[ClusterLabs] shutdown and restart of complete cluster due to power outage with UPS

Lentes, Bernd bernd.lentes at helmholtz-muenchen.de
Tue Jan 22 10:52:54 EST 2019


we have a new UPS which has enough charge to provide our 2-node cluster with the periphery (SAN, switches ...) for a resonable time.
I'm currently thinking of the shutdown- and restart-procedure of the complete cluster when the power is lost and does not come back soon.
Then cluster is provided via UPS, but that does not work infinite. So i have to shutdown the complete cluster.
I have the possibility to run scripts on each node which are triggered by the UPS.

My shutdown procedure is:
crm -w node standby node1
  resources are migrated to node2
systemctl stop pacemaker
  stops also corosync
  node is not fenced ! (because of standby ?)
systemctl poweroff
  clean shutdown of node1

crm -w node standby node2
  clean stop of resources
systemctl stop pacmeaker
systemctl poweroff

The scripts would be executed form node2, via ssh for node1.
What do you think about it ?

Now the restart, which makes me trouble.
Currently i want to restart the cluster manually, because i'm not completly familiar with pacemaker and a bit afraid of getting constellations 
due to automotization i didn't think of before.
I can do that from anywhere because both nodes have ILO-cards.
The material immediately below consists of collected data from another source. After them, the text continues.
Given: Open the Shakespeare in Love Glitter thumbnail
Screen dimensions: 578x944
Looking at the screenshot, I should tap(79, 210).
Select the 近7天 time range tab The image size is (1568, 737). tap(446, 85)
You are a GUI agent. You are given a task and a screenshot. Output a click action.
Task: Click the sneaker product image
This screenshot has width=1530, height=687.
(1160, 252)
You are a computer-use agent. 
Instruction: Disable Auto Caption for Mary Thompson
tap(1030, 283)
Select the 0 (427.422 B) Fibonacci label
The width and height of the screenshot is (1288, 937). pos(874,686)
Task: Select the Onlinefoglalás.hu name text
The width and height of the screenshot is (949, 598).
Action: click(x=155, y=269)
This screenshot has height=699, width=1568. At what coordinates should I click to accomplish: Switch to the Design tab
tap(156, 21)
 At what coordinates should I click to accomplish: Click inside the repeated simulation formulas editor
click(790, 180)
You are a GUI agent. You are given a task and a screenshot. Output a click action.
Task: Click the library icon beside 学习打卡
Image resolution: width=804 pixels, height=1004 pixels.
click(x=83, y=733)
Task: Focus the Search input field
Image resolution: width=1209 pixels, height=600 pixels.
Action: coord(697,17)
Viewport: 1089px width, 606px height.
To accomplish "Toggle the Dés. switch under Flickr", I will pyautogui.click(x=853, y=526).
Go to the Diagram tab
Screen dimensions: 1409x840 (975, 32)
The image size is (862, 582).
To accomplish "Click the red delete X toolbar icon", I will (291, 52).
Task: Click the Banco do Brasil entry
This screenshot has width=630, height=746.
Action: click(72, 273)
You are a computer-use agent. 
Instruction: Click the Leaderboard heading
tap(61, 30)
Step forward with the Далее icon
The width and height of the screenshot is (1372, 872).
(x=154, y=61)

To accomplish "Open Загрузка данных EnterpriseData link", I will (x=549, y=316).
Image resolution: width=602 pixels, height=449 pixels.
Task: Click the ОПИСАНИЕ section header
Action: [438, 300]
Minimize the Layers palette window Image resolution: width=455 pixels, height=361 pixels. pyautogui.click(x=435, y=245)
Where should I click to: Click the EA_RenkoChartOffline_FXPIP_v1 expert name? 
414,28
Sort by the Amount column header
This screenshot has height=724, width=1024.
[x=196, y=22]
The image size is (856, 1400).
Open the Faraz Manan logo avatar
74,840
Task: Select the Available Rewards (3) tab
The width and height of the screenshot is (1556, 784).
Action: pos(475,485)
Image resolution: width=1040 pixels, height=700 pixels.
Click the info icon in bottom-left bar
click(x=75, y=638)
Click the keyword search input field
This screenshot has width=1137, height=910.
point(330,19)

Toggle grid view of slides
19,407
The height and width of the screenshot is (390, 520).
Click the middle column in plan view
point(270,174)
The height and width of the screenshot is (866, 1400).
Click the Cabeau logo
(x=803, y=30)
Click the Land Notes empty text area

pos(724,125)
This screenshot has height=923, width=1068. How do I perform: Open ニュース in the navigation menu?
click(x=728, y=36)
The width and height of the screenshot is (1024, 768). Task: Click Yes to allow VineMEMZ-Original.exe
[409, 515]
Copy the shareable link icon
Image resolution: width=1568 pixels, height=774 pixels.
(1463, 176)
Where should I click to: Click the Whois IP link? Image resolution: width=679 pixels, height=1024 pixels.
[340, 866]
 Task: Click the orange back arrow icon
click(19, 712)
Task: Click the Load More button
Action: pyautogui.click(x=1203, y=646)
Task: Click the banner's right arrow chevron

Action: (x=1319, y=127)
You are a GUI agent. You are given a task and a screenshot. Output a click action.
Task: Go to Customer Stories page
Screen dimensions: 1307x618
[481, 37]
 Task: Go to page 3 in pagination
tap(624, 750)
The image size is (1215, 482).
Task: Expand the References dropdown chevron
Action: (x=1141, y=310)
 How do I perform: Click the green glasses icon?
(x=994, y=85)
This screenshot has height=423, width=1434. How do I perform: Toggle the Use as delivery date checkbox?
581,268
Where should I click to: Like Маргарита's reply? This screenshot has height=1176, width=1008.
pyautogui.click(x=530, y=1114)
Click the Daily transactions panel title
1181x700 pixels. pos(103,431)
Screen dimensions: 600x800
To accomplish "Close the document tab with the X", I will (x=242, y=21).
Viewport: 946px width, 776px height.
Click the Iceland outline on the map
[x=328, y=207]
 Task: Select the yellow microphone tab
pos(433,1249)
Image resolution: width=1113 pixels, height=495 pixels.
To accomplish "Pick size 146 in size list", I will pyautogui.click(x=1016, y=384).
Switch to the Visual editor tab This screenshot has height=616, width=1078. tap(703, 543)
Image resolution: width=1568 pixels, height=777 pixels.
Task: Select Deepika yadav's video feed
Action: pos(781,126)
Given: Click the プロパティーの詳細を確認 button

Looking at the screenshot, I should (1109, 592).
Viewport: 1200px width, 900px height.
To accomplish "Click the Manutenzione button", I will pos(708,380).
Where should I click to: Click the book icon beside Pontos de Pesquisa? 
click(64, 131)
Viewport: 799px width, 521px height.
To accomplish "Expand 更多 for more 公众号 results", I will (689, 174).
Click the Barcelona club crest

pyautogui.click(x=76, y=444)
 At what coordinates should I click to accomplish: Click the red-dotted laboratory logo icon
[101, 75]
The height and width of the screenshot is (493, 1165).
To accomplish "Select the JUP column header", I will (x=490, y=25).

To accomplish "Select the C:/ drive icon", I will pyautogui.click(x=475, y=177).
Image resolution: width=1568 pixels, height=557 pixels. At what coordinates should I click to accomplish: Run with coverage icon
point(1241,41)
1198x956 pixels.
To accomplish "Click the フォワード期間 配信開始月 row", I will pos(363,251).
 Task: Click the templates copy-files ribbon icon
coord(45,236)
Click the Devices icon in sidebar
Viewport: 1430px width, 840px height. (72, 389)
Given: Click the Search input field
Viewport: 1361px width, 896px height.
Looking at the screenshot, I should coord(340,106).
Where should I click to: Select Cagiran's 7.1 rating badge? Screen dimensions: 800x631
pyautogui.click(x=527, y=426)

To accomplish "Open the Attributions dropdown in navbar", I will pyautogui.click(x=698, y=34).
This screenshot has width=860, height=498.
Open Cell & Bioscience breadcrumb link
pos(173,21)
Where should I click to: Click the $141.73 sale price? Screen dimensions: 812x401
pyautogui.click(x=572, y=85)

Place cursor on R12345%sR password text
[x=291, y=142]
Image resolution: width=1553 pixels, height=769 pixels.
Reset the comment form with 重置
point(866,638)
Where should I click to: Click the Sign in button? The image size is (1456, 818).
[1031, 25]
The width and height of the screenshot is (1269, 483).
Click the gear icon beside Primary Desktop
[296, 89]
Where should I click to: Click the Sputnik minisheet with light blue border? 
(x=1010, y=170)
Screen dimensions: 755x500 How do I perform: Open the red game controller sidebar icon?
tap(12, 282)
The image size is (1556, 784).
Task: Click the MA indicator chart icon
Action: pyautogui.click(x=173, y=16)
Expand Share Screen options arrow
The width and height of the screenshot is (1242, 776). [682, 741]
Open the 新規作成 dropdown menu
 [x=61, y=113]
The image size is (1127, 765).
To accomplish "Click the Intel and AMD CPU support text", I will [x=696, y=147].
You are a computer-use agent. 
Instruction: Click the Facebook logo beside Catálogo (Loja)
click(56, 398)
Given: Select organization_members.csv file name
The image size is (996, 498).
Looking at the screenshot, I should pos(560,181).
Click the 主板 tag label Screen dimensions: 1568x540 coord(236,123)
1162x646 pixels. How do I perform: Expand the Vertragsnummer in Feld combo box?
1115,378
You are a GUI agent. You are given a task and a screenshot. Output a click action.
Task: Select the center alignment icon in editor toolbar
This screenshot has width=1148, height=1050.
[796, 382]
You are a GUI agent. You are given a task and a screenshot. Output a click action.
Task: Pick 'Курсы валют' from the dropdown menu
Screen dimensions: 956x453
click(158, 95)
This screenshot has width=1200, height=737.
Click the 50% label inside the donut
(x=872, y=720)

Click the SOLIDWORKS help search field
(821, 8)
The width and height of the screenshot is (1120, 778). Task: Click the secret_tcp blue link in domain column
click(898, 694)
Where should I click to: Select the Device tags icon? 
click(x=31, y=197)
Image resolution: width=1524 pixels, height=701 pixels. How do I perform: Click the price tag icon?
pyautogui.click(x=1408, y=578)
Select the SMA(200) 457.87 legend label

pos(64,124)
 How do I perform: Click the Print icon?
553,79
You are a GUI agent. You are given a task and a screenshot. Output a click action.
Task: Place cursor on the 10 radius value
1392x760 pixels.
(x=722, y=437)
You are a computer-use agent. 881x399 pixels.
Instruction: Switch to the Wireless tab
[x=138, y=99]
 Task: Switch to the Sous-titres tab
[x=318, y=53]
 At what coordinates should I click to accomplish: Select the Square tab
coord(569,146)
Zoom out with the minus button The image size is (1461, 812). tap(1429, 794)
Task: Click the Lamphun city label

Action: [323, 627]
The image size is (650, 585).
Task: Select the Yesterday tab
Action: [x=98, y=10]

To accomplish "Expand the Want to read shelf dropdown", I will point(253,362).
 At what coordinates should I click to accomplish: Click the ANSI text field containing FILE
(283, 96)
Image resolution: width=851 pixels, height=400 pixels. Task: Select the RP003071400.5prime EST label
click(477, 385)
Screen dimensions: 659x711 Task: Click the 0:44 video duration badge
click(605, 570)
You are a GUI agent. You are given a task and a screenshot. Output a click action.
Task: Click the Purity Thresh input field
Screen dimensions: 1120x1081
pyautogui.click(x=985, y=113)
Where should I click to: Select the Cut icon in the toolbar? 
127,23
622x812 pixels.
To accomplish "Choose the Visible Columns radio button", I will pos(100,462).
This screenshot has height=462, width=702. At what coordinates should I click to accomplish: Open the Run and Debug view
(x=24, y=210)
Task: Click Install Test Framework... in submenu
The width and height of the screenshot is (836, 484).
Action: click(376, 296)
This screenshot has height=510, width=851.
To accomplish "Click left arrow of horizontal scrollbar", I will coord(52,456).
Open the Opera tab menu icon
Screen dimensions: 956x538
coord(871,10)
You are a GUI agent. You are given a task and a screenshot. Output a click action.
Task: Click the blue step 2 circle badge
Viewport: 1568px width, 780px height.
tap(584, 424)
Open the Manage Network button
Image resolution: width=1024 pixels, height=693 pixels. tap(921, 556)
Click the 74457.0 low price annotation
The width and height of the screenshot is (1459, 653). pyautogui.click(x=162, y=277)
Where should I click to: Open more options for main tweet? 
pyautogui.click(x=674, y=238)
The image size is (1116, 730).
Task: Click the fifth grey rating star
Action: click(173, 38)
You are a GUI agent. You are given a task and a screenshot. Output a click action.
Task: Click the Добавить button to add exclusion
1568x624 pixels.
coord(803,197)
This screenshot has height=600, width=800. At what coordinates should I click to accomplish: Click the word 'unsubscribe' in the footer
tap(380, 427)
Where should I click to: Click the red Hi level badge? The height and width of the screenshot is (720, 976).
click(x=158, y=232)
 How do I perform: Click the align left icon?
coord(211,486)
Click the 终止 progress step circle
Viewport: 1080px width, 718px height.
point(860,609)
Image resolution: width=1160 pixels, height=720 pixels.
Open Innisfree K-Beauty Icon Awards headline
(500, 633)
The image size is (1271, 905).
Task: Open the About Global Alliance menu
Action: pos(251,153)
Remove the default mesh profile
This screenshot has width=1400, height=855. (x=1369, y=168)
I start e.g. node1 with power button.

systemctl start corosync
systemctl start pacemaker
  corosync and pacemaker don't start automatically, i read that several times as a recommendation.
Now my first problem. Let's assume the other node is broken. But i still want to get
resources running. My no-quorum-policy is ignore. That should be fine. But i have this setup now and don't get the resources running automatically.

crm_mon says:
Stack: corosync
Current DC: ha-idg-1 (version 1.1.19+20180928.0d2680780-1.8-1.1.19+20180928.0d2680780) - partition WITHOUT quorum
Last updated: Tue Jan 22 15:34:19 2019
Last change: Tue Jan 22 13:39:14 2019 by root via crm_attribute on ha-idg-1

2 nodes configured
13 resources configured

Node ha-idg-1: online
Node ha-idg-2: UNCLEAN (offline)

Inactive resources:

fence_ha-idg-2  (stonith:fence_ilo2):   Stopped
fence_ha-idg-1  (stonith:fence_ilo4):   Stopped
 Clone Set: cl_share [gr_share]
     Stopped: [ ha-idg-1 ha-idg-2 ]
vm_mausdb       (ocf::heartbeat:VirtualDomain): Stopped
vm_sim  (ocf::heartbeat:VirtualDomain): Stopped
vm_geneious     (ocf::heartbeat:VirtualDomain): Stopped
 Clone Set: cl_SNMP [SNMP]
     Stopped: [ ha-idg-1 ha-idg-2 ]

Node Attributes:
* Node ha-idg-1:
    + maintenance                       : off

Migration Summary:
* Node ha-idg-1:

Failed Fencing Actions:
* Off of ha-idg-2 failed: delegate=, client=crmd.9938, origin=ha-idg-1,
    last-failed='Tue Jan 22 15:34:17 2019'

Negative Location Constraints:
 loc_fence_ha-idg-1     prevents fence_ha-idg-1 from running on ha-idg-1
 loc_fence_ha-idg-2     prevents fence_ha-idg-2 from running on ha-idg-2
Cluster does not have quorum but that shouldn't be a problem. corosync and pacemaker are started.
Why do the resources don't start automatically ? All target-roles are set to "started".
Is it because the fencing didn't succeed ? The status of ha-idg-2 isn't clear for the cluster ?
If yes, what can i do ?